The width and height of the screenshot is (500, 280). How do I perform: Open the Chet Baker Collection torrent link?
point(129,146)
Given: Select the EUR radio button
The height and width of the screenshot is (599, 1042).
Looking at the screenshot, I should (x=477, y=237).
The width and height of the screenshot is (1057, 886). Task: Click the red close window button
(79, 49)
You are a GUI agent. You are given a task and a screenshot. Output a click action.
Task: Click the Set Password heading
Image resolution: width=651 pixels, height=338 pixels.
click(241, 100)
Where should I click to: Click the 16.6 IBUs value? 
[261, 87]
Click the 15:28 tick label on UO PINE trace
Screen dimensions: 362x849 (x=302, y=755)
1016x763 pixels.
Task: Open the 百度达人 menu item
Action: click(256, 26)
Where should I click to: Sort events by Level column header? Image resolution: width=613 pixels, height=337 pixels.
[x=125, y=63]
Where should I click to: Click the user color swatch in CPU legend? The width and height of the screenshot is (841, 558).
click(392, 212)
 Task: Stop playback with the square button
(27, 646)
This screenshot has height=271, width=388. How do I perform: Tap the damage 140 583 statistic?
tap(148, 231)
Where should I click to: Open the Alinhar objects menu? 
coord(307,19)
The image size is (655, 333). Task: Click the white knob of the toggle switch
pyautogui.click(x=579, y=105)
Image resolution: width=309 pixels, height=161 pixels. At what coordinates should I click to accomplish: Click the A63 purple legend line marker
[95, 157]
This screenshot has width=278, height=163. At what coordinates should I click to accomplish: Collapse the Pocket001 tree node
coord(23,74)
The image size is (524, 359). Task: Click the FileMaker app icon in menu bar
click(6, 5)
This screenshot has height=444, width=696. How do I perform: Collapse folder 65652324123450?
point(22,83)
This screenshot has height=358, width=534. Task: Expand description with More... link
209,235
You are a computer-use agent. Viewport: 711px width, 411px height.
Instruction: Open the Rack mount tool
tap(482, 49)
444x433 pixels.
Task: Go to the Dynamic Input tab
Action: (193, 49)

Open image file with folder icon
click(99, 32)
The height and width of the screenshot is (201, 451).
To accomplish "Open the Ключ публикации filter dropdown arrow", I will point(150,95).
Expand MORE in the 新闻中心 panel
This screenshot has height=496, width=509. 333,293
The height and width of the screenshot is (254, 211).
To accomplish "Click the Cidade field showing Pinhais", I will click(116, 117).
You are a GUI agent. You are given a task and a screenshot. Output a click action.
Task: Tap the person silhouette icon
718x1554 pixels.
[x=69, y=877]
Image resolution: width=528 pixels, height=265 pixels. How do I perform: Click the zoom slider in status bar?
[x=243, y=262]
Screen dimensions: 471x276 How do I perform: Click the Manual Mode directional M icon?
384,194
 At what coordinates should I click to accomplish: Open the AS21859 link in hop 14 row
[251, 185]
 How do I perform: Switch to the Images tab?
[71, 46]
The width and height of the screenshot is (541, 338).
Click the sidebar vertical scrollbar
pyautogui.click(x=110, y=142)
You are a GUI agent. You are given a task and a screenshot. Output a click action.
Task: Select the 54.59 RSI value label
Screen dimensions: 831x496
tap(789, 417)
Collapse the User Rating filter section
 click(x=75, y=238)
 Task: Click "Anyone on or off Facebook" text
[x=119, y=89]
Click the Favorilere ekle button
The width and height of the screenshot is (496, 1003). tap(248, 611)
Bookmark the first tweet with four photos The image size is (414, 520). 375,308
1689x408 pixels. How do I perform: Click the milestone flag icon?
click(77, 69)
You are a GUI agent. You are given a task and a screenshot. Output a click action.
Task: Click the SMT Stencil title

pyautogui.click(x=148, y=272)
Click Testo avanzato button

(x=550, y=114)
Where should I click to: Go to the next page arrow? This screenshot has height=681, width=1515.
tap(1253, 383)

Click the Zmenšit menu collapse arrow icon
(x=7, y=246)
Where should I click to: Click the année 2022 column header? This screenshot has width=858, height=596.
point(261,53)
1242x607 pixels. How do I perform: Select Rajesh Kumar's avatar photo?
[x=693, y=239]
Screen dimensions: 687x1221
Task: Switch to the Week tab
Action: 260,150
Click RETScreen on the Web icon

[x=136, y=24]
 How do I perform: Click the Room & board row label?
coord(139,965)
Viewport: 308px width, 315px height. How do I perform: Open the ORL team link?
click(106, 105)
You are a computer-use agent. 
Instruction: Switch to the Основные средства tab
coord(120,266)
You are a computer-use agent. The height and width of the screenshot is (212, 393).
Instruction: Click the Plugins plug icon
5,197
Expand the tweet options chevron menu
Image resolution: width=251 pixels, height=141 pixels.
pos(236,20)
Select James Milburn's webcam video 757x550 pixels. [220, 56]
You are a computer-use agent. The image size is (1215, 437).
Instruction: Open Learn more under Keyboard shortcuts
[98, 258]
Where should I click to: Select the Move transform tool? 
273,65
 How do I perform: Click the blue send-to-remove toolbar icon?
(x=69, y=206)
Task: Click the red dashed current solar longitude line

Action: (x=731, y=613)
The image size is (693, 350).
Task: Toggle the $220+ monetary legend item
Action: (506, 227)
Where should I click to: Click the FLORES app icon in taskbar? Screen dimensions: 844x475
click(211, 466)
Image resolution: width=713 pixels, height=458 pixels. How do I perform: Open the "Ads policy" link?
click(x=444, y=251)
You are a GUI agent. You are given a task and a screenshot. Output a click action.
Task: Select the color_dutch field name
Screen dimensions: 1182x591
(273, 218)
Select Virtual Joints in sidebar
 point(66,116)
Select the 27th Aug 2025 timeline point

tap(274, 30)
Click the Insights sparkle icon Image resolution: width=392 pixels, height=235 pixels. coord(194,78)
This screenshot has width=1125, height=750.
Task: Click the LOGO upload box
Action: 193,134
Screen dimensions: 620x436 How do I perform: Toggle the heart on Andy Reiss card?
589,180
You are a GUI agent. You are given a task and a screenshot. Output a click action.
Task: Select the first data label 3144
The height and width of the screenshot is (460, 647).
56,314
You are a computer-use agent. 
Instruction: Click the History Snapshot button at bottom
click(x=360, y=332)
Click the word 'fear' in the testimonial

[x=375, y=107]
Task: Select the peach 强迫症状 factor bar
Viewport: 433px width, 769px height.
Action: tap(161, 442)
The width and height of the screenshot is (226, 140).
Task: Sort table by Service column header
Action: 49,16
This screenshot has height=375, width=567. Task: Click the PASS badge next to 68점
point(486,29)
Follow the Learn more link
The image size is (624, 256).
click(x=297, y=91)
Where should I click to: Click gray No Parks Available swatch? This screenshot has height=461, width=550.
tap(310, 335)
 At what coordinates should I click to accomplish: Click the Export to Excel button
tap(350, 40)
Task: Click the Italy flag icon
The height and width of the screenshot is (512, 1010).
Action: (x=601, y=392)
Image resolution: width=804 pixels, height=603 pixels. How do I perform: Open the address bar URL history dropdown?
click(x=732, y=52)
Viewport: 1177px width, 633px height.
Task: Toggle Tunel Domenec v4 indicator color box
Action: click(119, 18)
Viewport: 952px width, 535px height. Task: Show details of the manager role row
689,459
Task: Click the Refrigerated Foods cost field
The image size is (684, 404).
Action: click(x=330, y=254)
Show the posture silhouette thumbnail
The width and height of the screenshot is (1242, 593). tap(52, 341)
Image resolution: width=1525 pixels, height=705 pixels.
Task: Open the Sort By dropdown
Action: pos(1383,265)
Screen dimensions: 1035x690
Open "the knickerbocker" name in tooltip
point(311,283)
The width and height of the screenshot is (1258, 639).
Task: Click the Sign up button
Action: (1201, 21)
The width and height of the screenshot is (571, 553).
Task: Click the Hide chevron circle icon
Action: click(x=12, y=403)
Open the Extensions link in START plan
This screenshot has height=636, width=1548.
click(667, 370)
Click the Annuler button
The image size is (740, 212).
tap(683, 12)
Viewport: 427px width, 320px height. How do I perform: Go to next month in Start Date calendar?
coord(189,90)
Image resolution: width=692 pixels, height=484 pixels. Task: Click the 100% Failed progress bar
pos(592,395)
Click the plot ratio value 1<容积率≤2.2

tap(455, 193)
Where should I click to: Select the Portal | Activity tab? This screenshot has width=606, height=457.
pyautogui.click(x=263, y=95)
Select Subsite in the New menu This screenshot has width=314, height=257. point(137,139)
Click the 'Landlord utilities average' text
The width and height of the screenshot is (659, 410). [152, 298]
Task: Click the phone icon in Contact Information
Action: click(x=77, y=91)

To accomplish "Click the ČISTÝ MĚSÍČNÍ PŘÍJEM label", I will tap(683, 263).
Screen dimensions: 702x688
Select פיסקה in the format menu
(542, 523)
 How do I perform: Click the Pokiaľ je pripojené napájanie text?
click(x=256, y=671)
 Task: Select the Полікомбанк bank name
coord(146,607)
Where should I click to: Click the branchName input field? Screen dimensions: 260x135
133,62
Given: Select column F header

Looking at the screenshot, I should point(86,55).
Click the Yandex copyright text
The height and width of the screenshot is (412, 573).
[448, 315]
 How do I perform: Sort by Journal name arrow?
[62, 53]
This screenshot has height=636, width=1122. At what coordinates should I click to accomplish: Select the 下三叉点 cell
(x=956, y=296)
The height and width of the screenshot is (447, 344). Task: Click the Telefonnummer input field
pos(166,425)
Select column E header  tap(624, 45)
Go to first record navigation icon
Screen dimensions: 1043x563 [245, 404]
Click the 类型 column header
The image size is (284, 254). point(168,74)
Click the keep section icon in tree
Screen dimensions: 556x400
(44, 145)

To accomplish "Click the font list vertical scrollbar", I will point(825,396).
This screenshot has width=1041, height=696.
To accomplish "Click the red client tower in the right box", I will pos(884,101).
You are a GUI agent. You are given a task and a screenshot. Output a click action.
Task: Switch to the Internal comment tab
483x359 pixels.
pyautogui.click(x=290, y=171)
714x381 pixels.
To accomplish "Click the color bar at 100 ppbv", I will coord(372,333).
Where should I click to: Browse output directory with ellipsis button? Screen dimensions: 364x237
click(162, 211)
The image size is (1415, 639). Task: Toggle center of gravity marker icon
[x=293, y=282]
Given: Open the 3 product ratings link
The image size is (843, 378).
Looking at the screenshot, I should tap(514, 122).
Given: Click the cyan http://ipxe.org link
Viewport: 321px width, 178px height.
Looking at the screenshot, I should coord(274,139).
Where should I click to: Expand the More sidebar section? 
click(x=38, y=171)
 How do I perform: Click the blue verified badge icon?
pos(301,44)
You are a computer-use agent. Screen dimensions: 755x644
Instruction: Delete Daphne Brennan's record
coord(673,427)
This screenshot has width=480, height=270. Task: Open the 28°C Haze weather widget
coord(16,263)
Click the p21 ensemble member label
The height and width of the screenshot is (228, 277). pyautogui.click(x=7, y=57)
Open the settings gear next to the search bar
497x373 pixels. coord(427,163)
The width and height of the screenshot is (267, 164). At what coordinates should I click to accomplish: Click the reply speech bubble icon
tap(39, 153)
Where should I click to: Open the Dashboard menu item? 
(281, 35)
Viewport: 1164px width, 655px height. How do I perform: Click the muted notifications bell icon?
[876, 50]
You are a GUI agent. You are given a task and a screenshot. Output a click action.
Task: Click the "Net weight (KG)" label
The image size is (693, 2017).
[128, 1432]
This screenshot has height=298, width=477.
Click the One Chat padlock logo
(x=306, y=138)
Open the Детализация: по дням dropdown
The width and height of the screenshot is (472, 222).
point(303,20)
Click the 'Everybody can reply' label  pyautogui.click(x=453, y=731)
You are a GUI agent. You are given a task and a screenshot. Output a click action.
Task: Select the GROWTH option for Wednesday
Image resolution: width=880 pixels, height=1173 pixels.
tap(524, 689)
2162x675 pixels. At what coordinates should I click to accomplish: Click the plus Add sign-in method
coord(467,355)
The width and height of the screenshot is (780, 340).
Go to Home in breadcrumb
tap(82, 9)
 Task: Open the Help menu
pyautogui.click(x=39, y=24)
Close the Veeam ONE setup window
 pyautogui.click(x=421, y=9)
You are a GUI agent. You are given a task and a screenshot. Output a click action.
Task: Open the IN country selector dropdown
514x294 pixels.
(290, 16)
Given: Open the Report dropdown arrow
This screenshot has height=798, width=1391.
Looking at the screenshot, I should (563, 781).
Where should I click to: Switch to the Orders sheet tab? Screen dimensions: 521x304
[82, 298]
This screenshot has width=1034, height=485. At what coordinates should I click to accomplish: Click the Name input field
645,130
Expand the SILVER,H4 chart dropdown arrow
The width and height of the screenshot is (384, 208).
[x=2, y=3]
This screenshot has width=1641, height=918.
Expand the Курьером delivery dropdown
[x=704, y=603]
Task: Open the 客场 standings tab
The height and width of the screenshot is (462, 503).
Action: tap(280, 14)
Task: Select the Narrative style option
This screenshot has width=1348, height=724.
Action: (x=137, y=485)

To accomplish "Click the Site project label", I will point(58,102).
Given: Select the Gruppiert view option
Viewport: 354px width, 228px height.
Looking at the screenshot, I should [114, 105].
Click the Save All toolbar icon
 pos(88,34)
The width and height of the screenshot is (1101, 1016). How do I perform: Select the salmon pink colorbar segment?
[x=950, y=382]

§ The task: Report back each line in the material above that contains the string "computer".

§ Worked solution:
You are a computer-use agent. Viewport: 711px width, 411px height.
You are a computer-use agent. 
You are a computer-use agent. The height and width of the screenshot is (212, 393).
You are a computer-use agent. The image size is (1215, 437).
You are a computer-use agent. 
You are a computer-use agent. Screen dimensions: 755x644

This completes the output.